In delivering greater efficiencies, that blended model also creates tension. The closer the relationship between a law firm and its service providers, the harder it becomes to distinguish between an external cost and an internal revenue stream. In costs law, this distinction matters. Parties are entitled to resist the recovery of sums which are, in substance, profit costs dressed up as disbursements. The MIB decision does not, however, resolve tension – but simply reframes it.

The court was clear that there may be cases where a breakdown is required, particularly when questions arise about abuse or where the available material is insufficient to test the claim. But the judge declined to impose a blanket rule. Instead, his judgment placed emphasis firmly on the evaluative exercise at the heart of any assessment: is the figure reasonable and proportionate on the facts?

For practitioners, that creates a slightly uncomfortable middle ground. Although firms are not required to open up their entire cost structures as a matter of course, even where connected entities are involved, they cannot assume that affiliation will be ignored. Where the relationship appears too close, or the figure too convenient, the court retains a broad discretion to probe further.

This can be seen in adjacent areas.

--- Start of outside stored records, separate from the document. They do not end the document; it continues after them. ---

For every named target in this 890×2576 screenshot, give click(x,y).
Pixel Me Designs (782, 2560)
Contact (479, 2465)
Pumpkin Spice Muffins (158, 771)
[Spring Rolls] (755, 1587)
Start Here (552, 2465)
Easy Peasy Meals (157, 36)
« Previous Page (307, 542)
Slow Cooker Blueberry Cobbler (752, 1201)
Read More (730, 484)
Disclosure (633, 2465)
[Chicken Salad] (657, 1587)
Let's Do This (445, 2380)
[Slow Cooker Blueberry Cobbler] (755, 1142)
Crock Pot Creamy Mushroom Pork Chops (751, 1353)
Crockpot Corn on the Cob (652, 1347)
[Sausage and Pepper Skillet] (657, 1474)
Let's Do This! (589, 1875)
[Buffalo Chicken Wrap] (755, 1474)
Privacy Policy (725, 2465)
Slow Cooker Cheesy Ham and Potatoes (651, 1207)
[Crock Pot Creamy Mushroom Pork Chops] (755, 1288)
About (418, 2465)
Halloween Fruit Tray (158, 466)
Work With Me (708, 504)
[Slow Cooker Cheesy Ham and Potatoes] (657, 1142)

The current scrutiny of medical agency fees, including JXX v Archibald, shows the courts’ willingness to interrogate what has been charged, as well as how and why those charges arose. The focus is increasingly on economic reality rather than formal presentation. That trend is unlikely to stop; if anything, it will intensify.

As litigation becomes more specialised and more fragmented, the traditional law firm model continues to evolve. As firms become service coordinators as much as providers, the boundaries between solicitor, expert and supplier are increasingly fluid. Against that background, the court’s role as arbiter of what is recoverable becomes even more important.

MIB demonstrates that the courts do not seek to police this evolution through rigid disclosure rules, but through a more flexible, and arguably more demanding, inquiry into reasonableness and proportionality. 

That test is more nuanced, reflecting the reality of modern litigation. But uncertainty persists about where the line should be drawn between legitimate commercial arrangements and situations where the courts may expect greater transparency. 

Ultimately, clearer judicial guidance may be needed on disclosure, conflicts and the recoverability of costs when firms rely on associated service providers.